EXCERPTED PASSAGE >>
/---

In a lecture last summer sponsored by Australia's right-wing Institute of Public Affairs, CS Prakash lashed "the poor's new enemy". [http://news.com.au/common/story_page/0,4057,912898^421,00.html]

Prakash claimed GE was absolutely essential to solving problems of poor health, inadequate nutrition, food security and poverty in developing nations and went on:

"What I see is extremist groups opposed to biotechnology, using arguments about food safety and environmental impact to frighten Western consumers and to deprive the Third World of new technology that it desperately needs." They thus hypocritically "keep Third World farmers in poverty".

Third World farmers "don't want authoritarian activists in wealthy industrialised nations preaching to them.." He also argued that western anti-biotechnology activists represented a "new imperialism" that would condemn developing nations to permanent poverty and despair.

"They have a broader agenda -- they want to control the production and distribution of food, on their terms. But I would rather see it done by multinational companies with enormous skills, resources and investment, which are all badly needed in the Third World."

\---

DATA SECTION >>
/---

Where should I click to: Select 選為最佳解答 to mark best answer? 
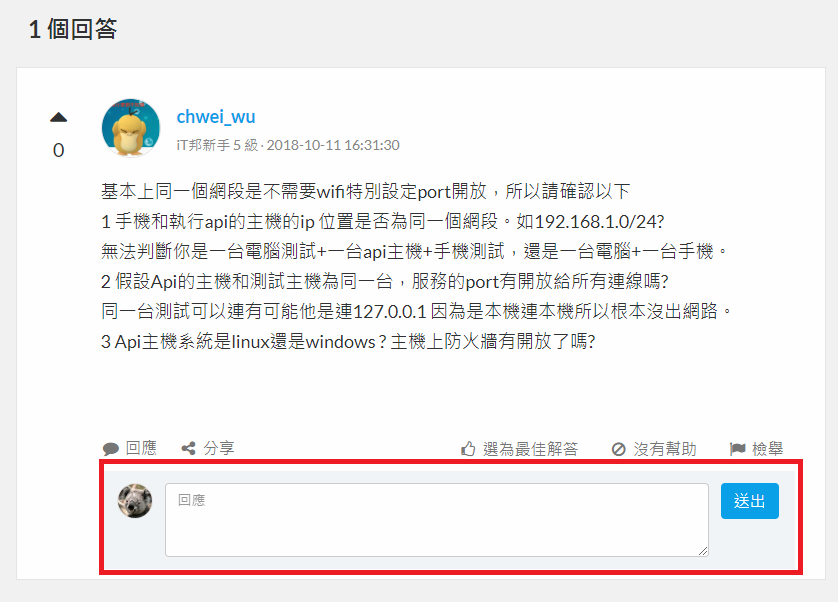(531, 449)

\---
/---

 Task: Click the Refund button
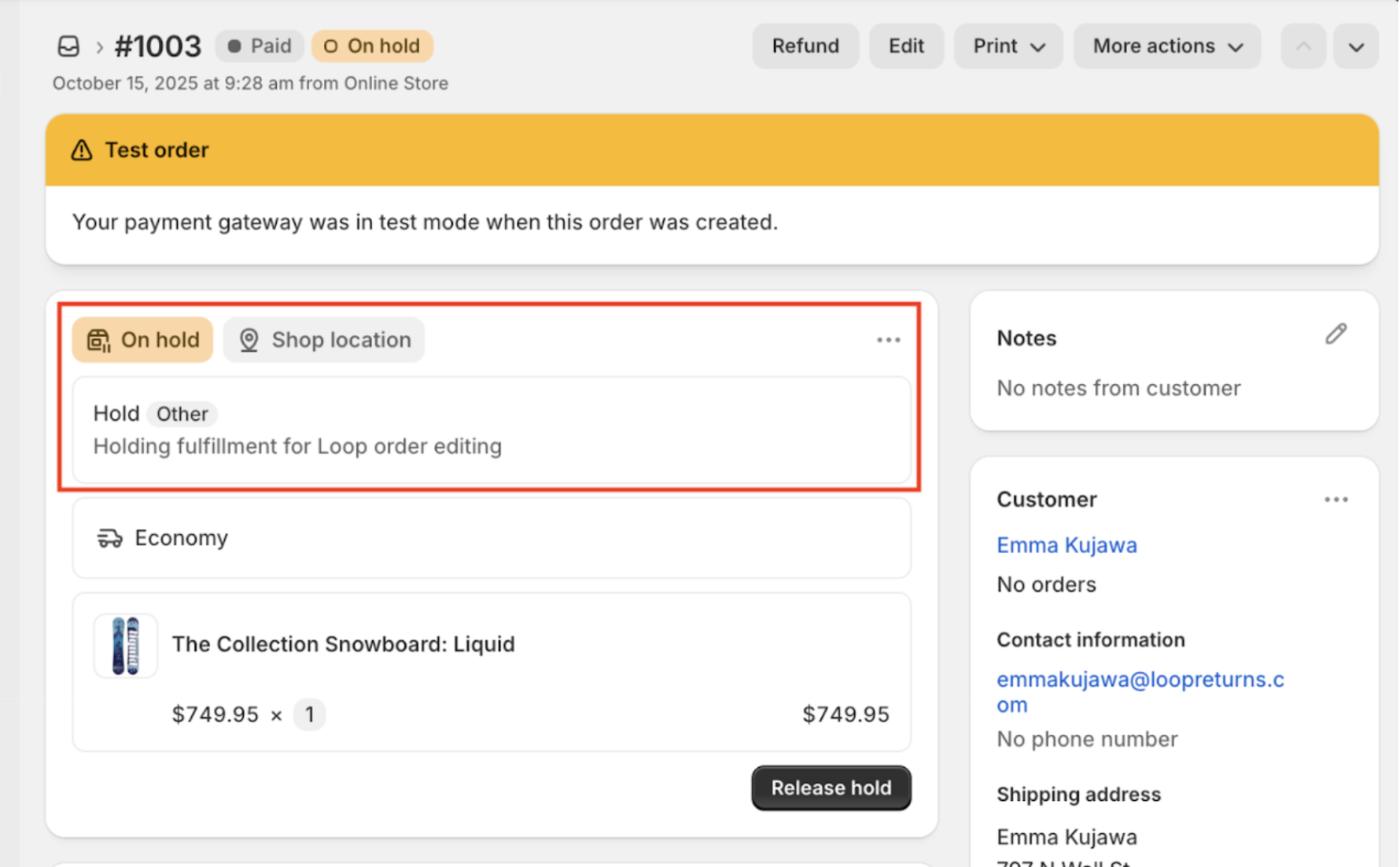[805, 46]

\---
/---

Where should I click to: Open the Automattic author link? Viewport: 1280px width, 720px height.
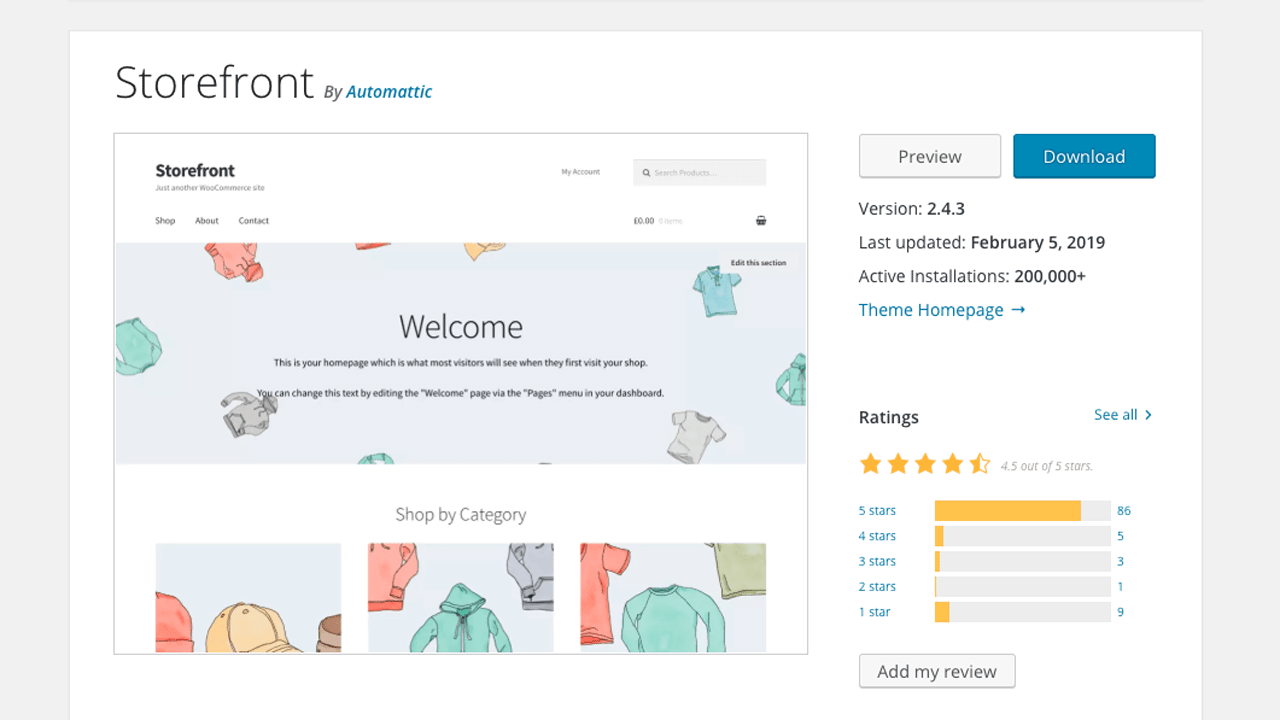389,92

\---

PROBLEM TO SOLVE >>
According to the passage on CS Prakash's lecture, which organization sponsored the lecture?

TASK RESPONSE >>
Australia's right-wing Institute of Public Affairs sponsored it.